Ajay Solanki: Failsafe Computing in Cloud

Origins of the Cloud Computing Platform are closely linked to Service Oriented Architecture. In the cloud we think of everything as Service. These services have SLO’s ( Service Level Objective) very similar to SLA’s.

Why Failsafe Computing in Cloud?

With more and more organization increasing adopting the cloud platform, the perils of the same are many. We have seen amazon go down a couple of times in the 2012,2013 http://www.slashgear.com/amazon-com-is-down-its-not-just-you-update-back-in-business-31267671/ & Azure Outage http://www.zdnet.com/microsofts-december-azure-outage-what-went-wrong-7000010021/. The need for Failsafe Computing in Cloud is Now.

Failsafe Computing in Cloud is not an after thought like any other architecture discipline its one of the non functional requirement which has found its rightful place.

Any application build for cloud is structured around services. These services have workload associated with them. Services can be as generic as Sales Force Automation or Retail as an overarching services which can comprise of many other services to make it happen. The workload is a more broader concept example below.
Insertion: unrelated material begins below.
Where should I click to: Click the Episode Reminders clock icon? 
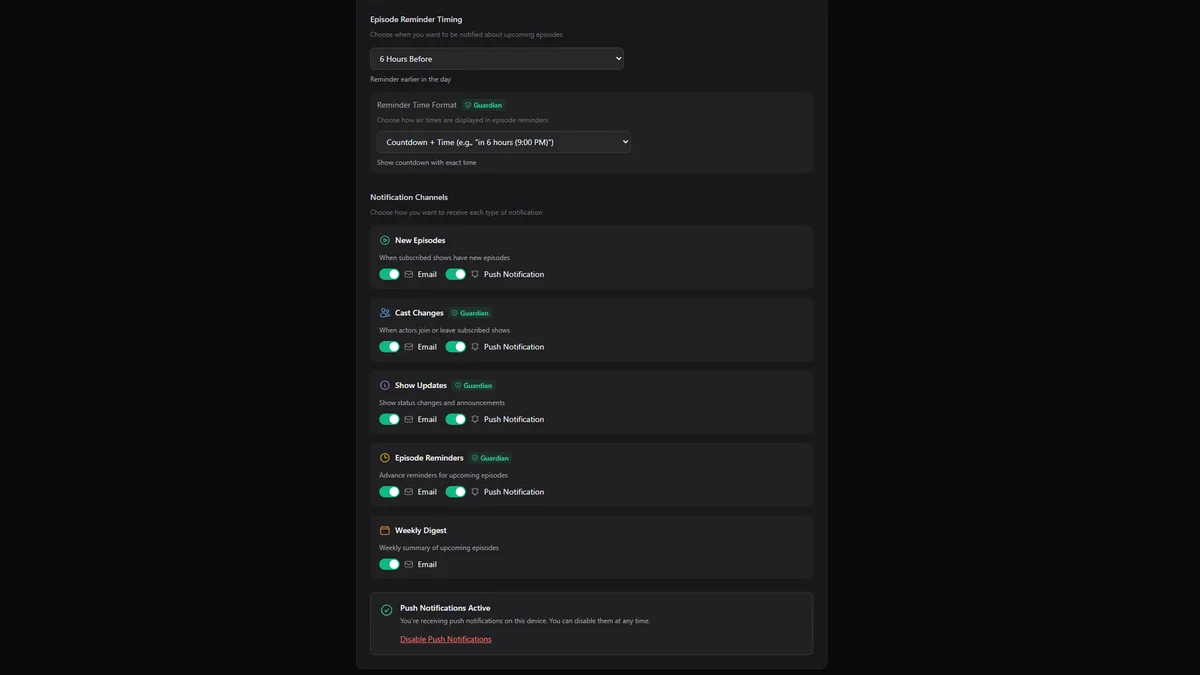pyautogui.click(x=385, y=458)
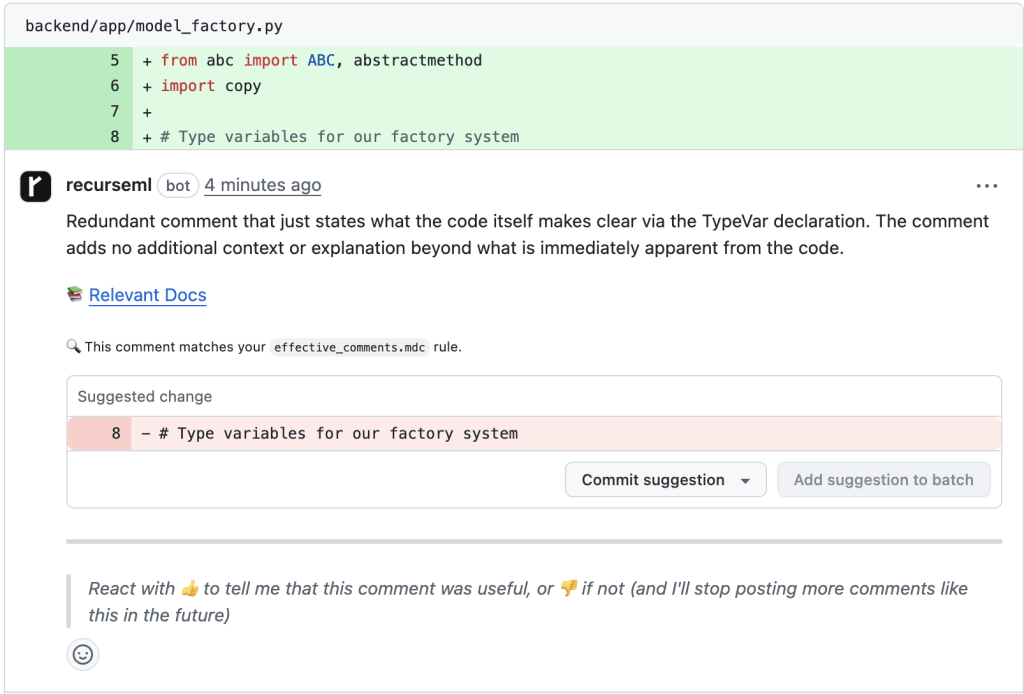Click the thumbs down emoji in footer note

click(x=568, y=589)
What Failsafe Services really mean?

We architect the cloud platform on the guidelines of SOA, We define Service as basic unit of deployment of course it starts from conceptual architecture. For example a retail service is an independent functionality in the cloud going about doing its regular business. We’d expect this service to have defined SLO. The high level attributes of FailSafe Services are

Software into Service: In the cloud platform everything is in term of Services. The delivery of cloud projects are in terms of services with defined SLO’s (availability …..)
Services not Servers: In the cloud world we have our services deployed on logical vm and have the option of scale out. We no more think in terms of Servers.
Decomposition by Workload:Cloud computing provides a layer of abstraction where the physical infrastructure, and even the appearance of physical infrastructure, has less of an impact on the overall application architecture. So instead of an application being required to run on a server, it can be decomposed into a set of loosely coupled services that have the freedom to run in the most appropriate fashion. This is the foundation of the workload model because what may be considered an appropriate way to run for one part of an application may be wildly different for another, hence the need to separate out the different parts of an application so that they can be dealt with separately. An example for workload is “Consider an example of an e-commerce application and the two distinct features of catalogue search and order placement. Even though these features are used by the same user (consumer) their underlying requirements differ. Ordering requires more data rigour and security, whereas search needs to optimally scale. A search being slightly incorrect is tolerable, whereas an incorrect order is not. In this example, the single use case of searching for and ordering a product can be decomposed into two different workloads, and a third if we count the back-end integration with the order fulfilment process.”
Utilize Scale Units: Design by Scale Units is around how to define a capacity block for the Service. The model of the capacity of the block addresses unit of scalability, availability for that services. One may argue that adding more vm promotes elastic but on the contrary a scale unit could be a set of vm which can added or removed on the fly.
Design for Operations: “Every services which runs on cloud has to satisfy some operational asks”. For example all services have to emit a basic level of telemetry like logging on health, issues, exception.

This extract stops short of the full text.